毎朝5時過ぎに起きる、というか目がさめます。ま、こんなに早い目覚めは歳のせいもあるんでしょうが、愛犬「テツ」との散歩がこの時間帯だということの方が大きいでしょう。テツは雄の柴犬、8歳。飼い主に似て利口とはとても言えませんが、世界中でいちばんかわいい犬です! 玄関先で一服つけて(家の中ではタバコを吸わせてもらえません)、朝刊にざっと目を通してからの寝ぼけまなこでの散歩は20分ほど。なんにも考えずただボーッと過ぎるこの時間がワタシにとって案外たいせつなものです。といっても、ボーッと頭をよぎるあれやこれやもあります。たとえば、3年前にやったブックフェア「いしいひさいち まんがまつり」のことをふと思い出したり。

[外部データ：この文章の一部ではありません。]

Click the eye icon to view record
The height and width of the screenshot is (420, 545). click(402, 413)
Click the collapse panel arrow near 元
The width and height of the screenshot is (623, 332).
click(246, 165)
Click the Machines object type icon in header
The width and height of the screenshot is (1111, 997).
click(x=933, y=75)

 昼間は打って変わってピシッと仕事をこなし(ホンマかいな?)、次の“ボーッ”タイムは労働後の一杯の時。またまたなんにも考えない時間とはいえ、アルコールが回った脳みそはとんでもない妄想を呼ぶこともしばし。「素顔を決して見せないいしいひさいちサンに海文堂に来てもらって、参加者50人限定で話をしてもらえへんかなぁ」とか、「『1Q84』がばか売れの村上春樹サンに全国でココだけのサイン会(これまた50人限り)をしてもらうなんてことができたらなぁ」とか……。

 で、入眠儀式としての読書は、決まっていしいひさいちのまんが。愛は地球を救わないと思いますが、犬と酒といしいひさいちはこんなワタシを救ってくれています。